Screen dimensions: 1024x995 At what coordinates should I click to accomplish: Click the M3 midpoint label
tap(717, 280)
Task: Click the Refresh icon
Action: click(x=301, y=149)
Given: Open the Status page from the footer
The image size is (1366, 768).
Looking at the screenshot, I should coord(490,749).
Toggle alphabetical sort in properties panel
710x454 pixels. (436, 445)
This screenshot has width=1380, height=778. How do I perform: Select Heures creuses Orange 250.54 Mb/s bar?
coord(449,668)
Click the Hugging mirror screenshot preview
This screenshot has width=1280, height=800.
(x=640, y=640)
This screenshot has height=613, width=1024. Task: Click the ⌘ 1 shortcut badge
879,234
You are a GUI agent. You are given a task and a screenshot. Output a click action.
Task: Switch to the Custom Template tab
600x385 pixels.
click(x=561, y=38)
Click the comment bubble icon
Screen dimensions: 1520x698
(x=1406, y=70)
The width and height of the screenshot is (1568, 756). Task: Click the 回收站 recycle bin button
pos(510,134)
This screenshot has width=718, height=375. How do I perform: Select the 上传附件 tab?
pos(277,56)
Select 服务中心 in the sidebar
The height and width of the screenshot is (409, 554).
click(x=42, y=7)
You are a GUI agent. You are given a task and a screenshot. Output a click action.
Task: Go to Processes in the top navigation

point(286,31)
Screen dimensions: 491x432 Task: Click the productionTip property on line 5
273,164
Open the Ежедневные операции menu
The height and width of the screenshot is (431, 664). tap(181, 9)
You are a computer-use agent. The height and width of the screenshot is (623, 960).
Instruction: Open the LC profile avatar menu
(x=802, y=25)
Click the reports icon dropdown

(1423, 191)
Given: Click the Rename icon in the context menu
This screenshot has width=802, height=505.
□ □ □ □ □
**What you should do:**
A word-for-word copy of the data is the expected answer.

**Task solution:**
Screen dimensions: 1024x995 At what coordinates should I click to accomplish: Click the M3 midpoint label
tap(717, 280)
Task: Click the Refresh icon
Action: click(x=301, y=149)
Given: Open the Status page from the footer
The image size is (1366, 768).
Looking at the screenshot, I should coord(490,749).
Toggle alphabetical sort in properties panel
710x454 pixels. (436, 445)
This screenshot has width=1380, height=778. How do I perform: Select Heures creuses Orange 250.54 Mb/s bar?
coord(449,668)
Click the Hugging mirror screenshot preview
This screenshot has width=1280, height=800.
(x=640, y=640)
This screenshot has height=613, width=1024. Task: Click the ⌘ 1 shortcut badge
879,234
You are a GUI agent. You are given a task and a screenshot. Output a click action.
Task: Switch to the Custom Template tab
600x385 pixels.
click(x=561, y=38)
Click the comment bubble icon
Screen dimensions: 1520x698
(x=1406, y=70)
The width and height of the screenshot is (1568, 756). Task: Click the 回收站 recycle bin button
pos(510,134)
This screenshot has width=718, height=375. How do I perform: Select the 上传附件 tab?
pos(277,56)
Select 服务中心 in the sidebar
The height and width of the screenshot is (409, 554).
click(x=42, y=7)
You are a GUI agent. You are given a task and a screenshot. Output a click action.
Task: Go to Processes in the top navigation

point(286,31)
Screen dimensions: 491x432 Task: Click the productionTip property on line 5
273,164
Open the Ежедневные операции menu
The height and width of the screenshot is (431, 664). tap(181, 9)
You are a computer-use agent. The height and width of the screenshot is (623, 960).
Instruction: Open the LC profile avatar menu
(x=802, y=25)
Click the reports icon dropdown

(1423, 191)
Given: Click the Rename icon in the context menu
This screenshot has width=802, height=505.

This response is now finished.